_Exercise requirements_:
Answer these questions from the essay about the webcomic:
1. On what site is the webcomic going around?
2. What name does the writer assume the comic's author has, and on what basis?
3. What three beliefs does the comic's author profess?

_Provided text_:
========

No, Adam really, really doesn’t hate you…

… and other pleasant myths

by Jonathan Nichols

Jonathan Nichols

Jonathan Nichols

There is a webcomic going around Facebook entitled “If you’re gay, I want you to know that I don’t hate you.” Several of my friends posted it. It attempts to counter the accusations that conservative Christians “hate” gay people by explaining that conversion attempts are signs not of hate but of radical love. This comes as no surprise to me, as a former conservative Christian: that’s the rhetoric we used about every group. Regardless of what the sin in question was, calling someone out (but calling them out in love) was just our life. So as a queer former young conservative Christian (more conservative than the author of this webcomic, I’ll bet), I want to address the smooth-sounding, inviting words of “If you’re gay.”

Adam4d Doesn't Hate

Adam4d’s web comic

First of all, the author (whom I’m assuming is named Adam Ford due to the title of the website) begins by confirming that yes, he does actually believe everything you think he does. Many people would demonstrate their lack of antipathy by claiming to have been misunderstood, and that they did not actually hold the anti-____ views that they were thought to. Adam, on the other hand, stands right up and professes his faith that (1) the Bible is the Word of God, (2) *any* homosexual practice is sinful, and (3) marriage is only between a man and a woman. What he does is to try to redefine those beliefs as not *actually* anti-gay. I mean, yes they’re anti-gay, but they’re not anti-gay-person. They’re actually pro-gay-person. As he demonstrates throughout the comic, he loves gay people! A lot!! They’re basically the same as straight people (except their lust is more icky) and God can save them! Adam knows this, not because he’s better than you but because his God is better than your God, or whatever it is you believe.

I’m not some “super-perfect Christian guy” over here telling you this: “My way is better than your way.”

========

_Extracted entries_:
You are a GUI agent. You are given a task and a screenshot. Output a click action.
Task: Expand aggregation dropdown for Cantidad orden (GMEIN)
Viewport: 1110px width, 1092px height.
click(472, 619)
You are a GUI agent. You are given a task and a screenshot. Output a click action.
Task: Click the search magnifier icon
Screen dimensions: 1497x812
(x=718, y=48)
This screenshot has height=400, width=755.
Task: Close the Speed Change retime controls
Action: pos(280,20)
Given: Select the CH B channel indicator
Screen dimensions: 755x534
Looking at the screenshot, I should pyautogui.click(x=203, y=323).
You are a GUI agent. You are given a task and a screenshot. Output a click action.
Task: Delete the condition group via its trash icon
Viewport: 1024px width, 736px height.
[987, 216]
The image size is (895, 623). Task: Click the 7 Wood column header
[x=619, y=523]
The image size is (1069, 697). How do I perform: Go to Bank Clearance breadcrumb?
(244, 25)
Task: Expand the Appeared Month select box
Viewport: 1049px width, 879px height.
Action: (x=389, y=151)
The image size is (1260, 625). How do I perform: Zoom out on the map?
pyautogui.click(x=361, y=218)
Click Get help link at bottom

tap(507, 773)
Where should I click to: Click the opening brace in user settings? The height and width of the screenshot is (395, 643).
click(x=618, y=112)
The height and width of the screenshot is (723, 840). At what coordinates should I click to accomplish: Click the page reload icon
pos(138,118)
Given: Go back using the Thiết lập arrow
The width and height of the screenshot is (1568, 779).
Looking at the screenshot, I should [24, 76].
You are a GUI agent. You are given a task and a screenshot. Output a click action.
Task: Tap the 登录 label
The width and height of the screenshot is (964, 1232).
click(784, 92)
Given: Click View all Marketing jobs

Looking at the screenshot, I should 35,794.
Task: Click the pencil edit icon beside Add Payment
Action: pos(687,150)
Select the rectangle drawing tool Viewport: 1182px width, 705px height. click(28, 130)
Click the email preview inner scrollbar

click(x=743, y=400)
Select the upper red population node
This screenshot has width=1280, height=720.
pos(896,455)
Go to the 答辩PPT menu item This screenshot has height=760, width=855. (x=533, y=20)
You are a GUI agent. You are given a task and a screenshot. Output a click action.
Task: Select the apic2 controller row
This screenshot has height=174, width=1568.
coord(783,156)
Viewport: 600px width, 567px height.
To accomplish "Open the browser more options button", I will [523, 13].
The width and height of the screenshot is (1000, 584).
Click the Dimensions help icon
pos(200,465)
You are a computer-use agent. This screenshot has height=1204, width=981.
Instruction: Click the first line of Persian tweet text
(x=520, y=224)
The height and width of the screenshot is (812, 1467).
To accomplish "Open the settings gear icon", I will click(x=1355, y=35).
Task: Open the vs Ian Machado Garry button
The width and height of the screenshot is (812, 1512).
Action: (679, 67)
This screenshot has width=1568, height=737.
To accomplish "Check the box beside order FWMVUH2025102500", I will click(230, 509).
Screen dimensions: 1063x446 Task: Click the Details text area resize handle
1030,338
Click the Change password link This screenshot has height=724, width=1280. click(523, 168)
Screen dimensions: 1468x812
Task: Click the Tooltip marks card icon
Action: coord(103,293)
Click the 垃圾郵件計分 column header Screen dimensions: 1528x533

========

_Solution to this exercise_:
1. Facebook.
2. Adam Ford, based on the title of the website.
3. The Bible is the Word of God, any homosexual practice is sinful, and marriage is only between a man and a woman.